_Task brief_.
Report every line of the records that contains the word "should", matching its case exactly. Copy each such line in full.

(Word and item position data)

++++

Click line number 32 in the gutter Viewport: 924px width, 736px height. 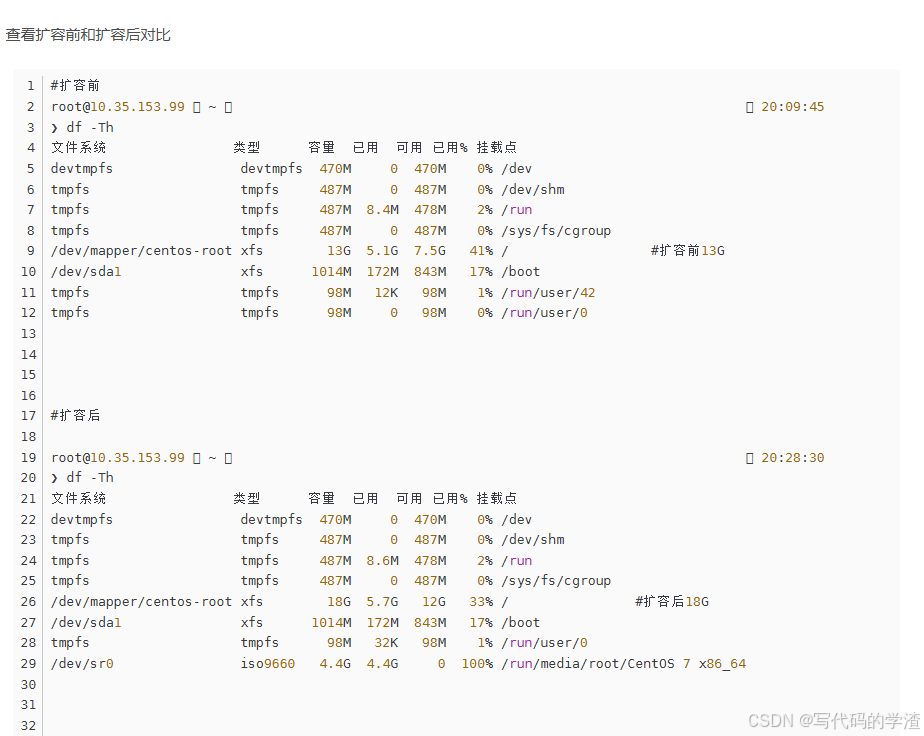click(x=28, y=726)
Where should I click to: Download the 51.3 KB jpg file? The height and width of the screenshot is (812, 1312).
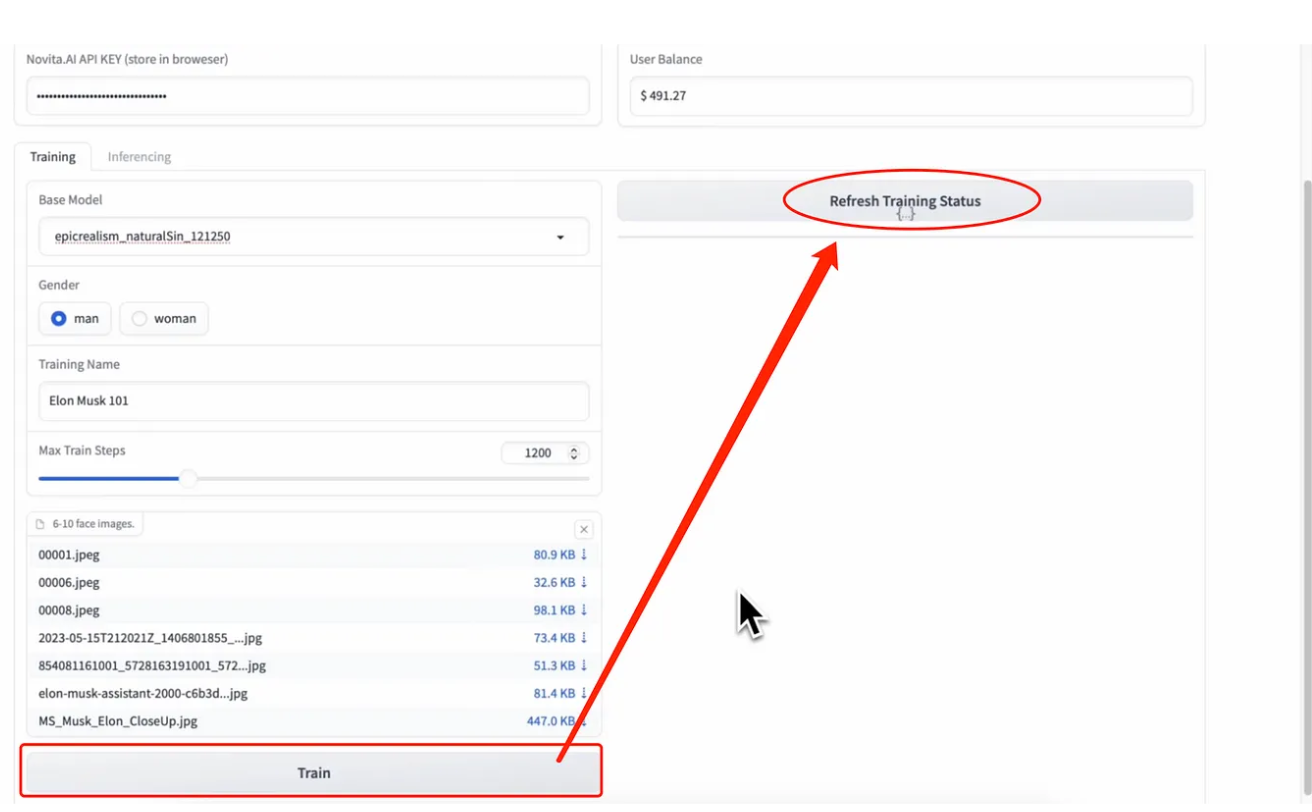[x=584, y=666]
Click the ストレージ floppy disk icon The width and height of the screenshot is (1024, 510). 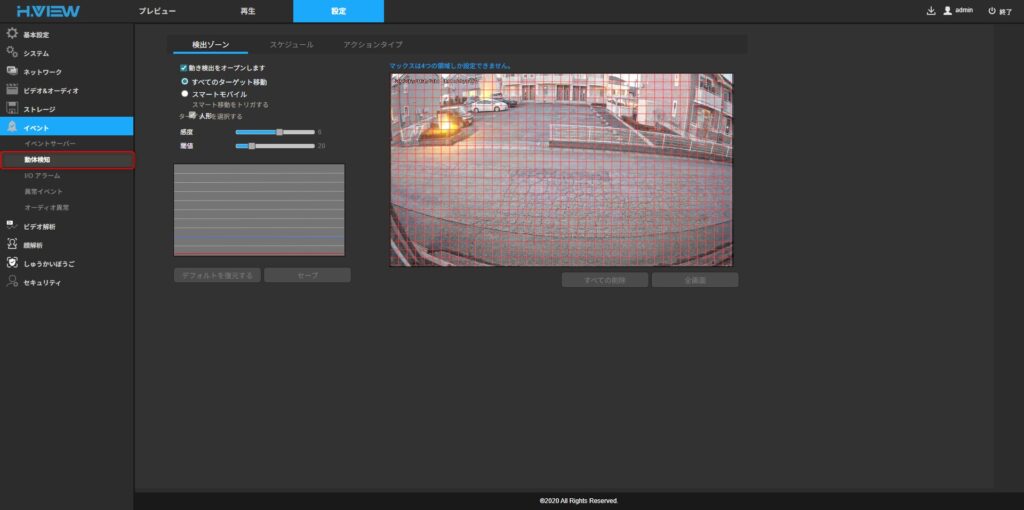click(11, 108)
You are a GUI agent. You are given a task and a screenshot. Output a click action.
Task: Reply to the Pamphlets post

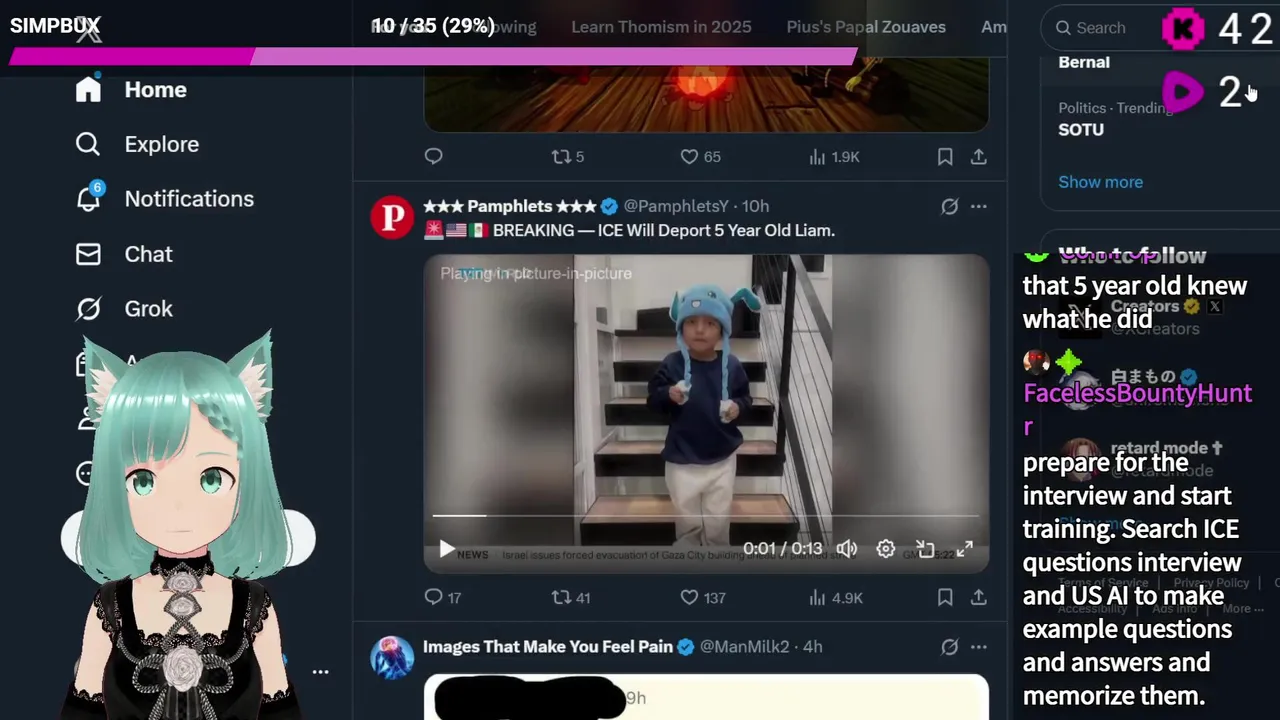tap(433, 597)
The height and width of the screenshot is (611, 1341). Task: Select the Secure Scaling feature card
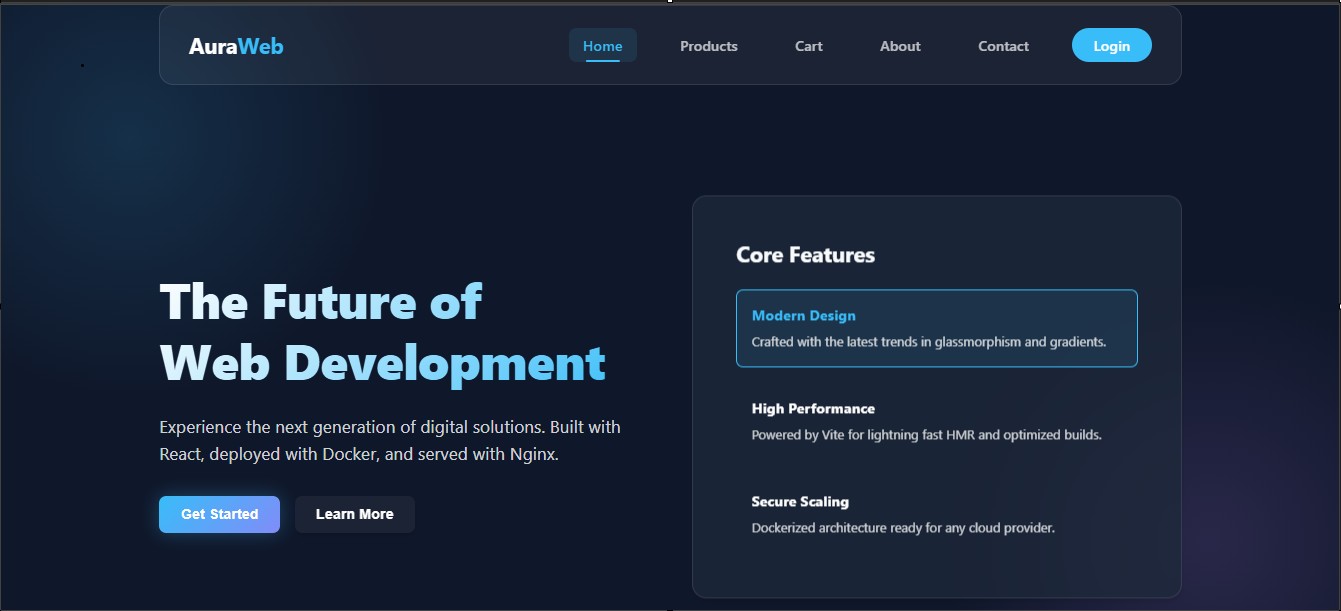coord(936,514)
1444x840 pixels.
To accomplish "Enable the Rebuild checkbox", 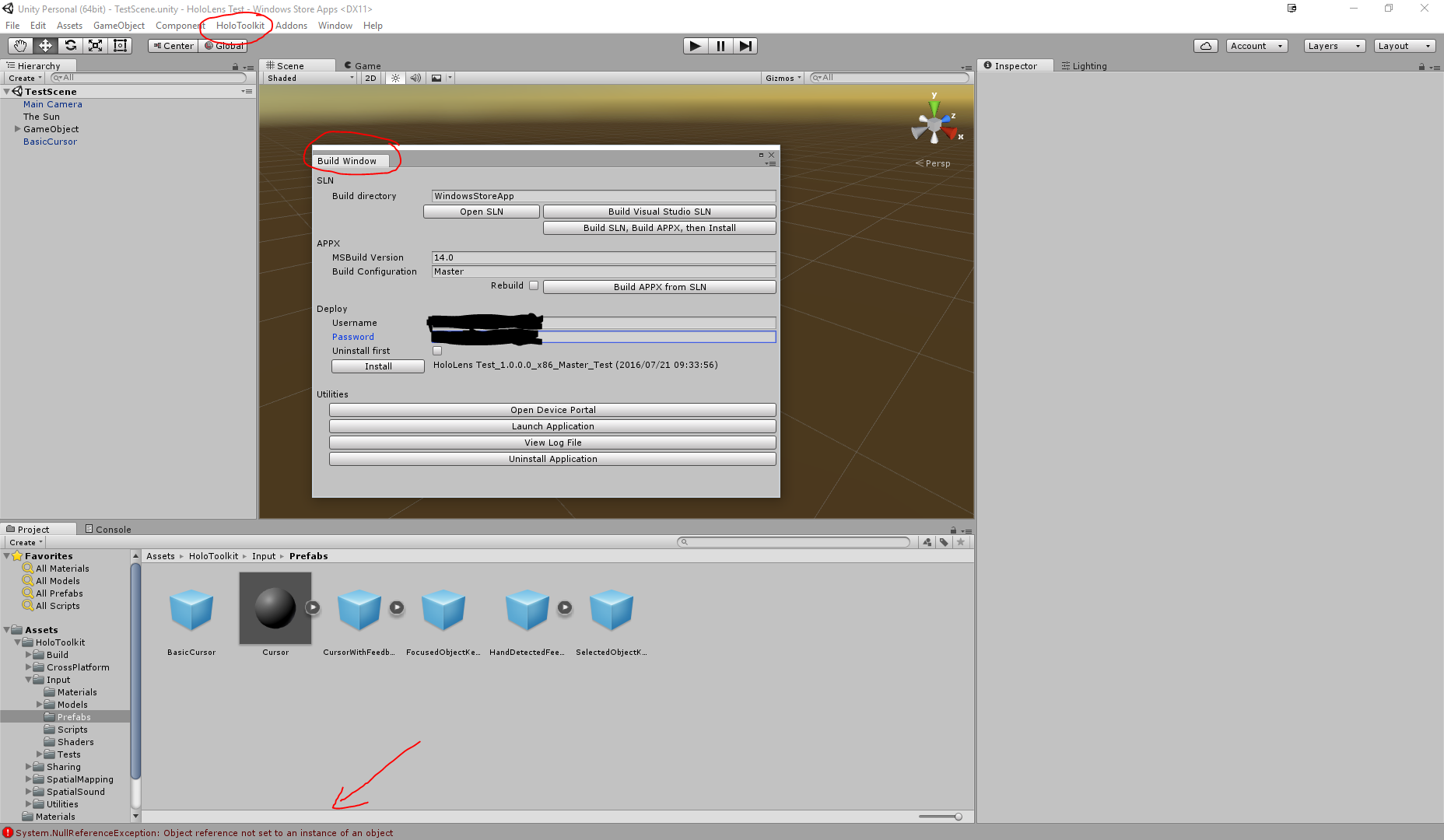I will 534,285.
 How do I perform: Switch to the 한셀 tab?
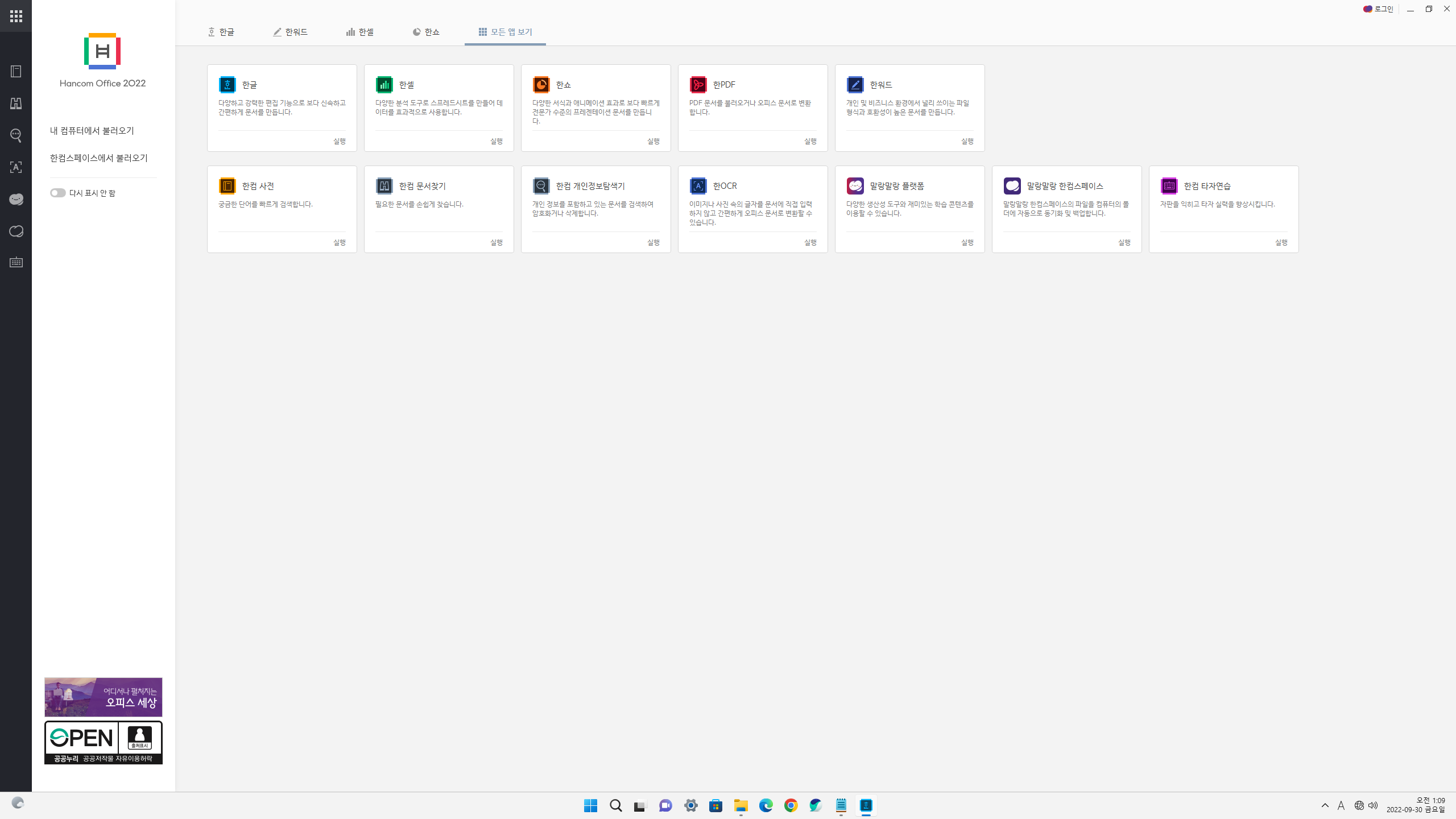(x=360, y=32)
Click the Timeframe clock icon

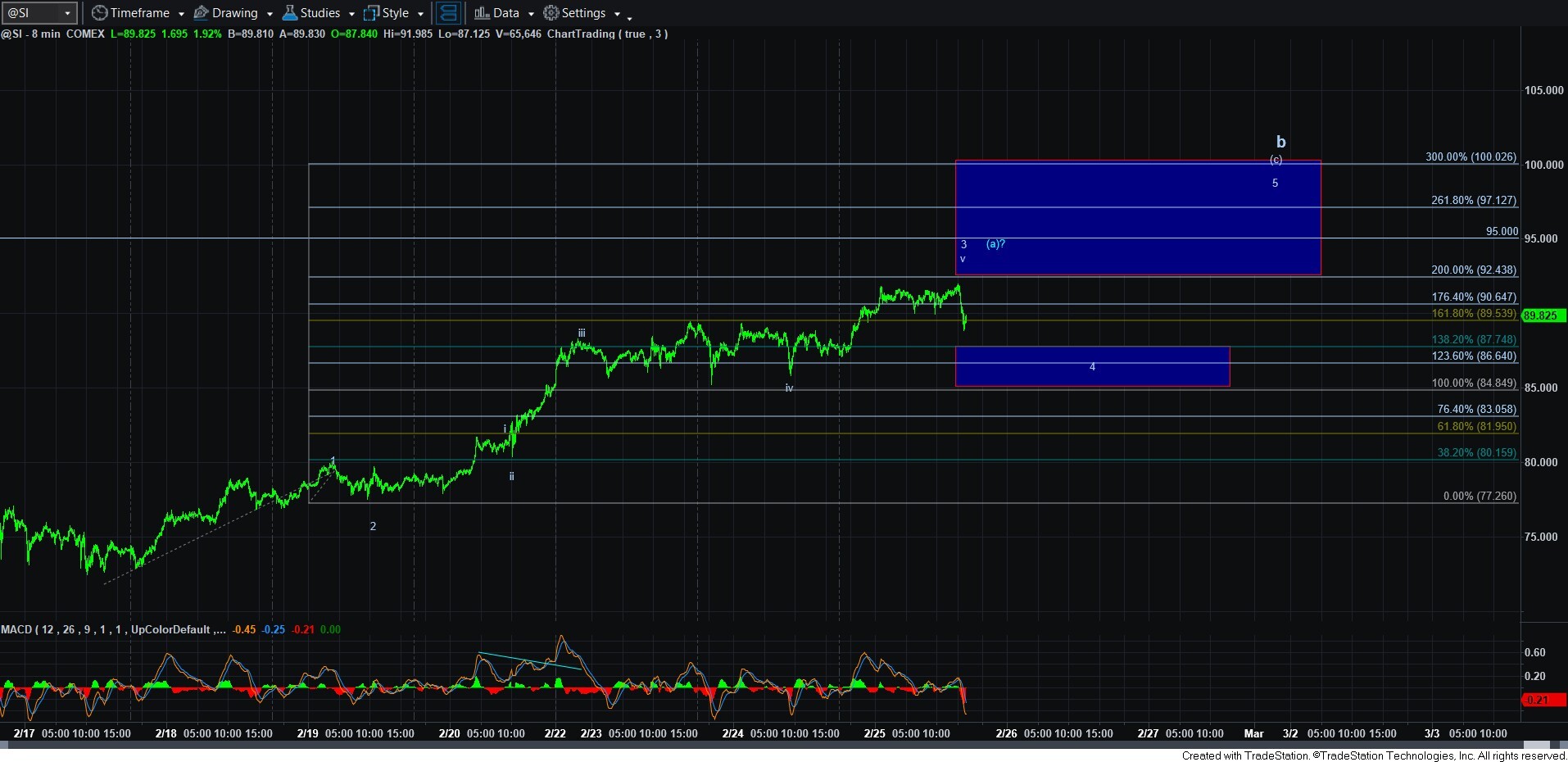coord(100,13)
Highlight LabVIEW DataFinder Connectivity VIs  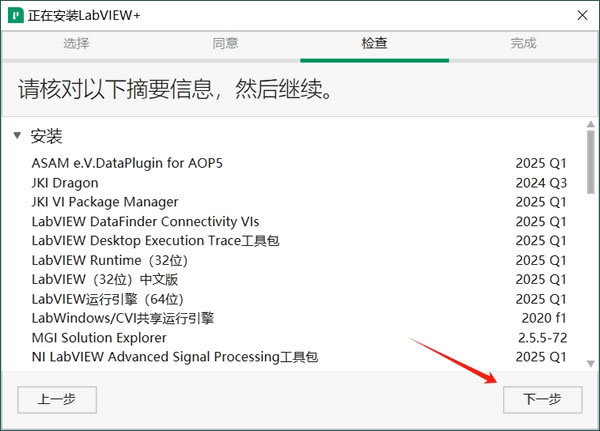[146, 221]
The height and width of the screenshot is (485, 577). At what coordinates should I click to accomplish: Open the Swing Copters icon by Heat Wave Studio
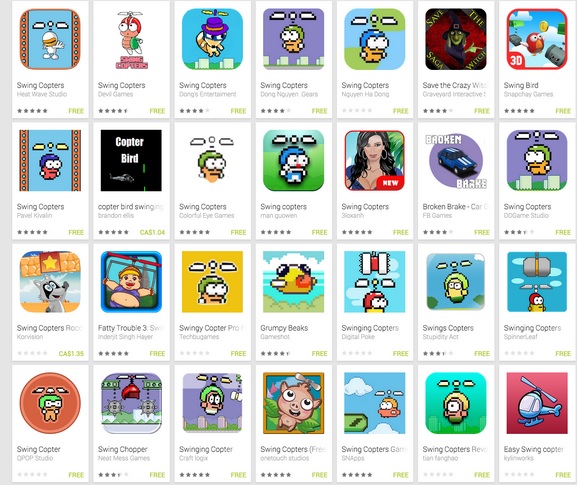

++++

_Written answer_.
Where should I click to: Download the 51.3 KB jpg file? The height and width of the screenshot is (812, 1312).
The height and width of the screenshot is (485, 577). At what coordinates should I click to accomplish: Open the Swing Copters icon by Heat Wave Studio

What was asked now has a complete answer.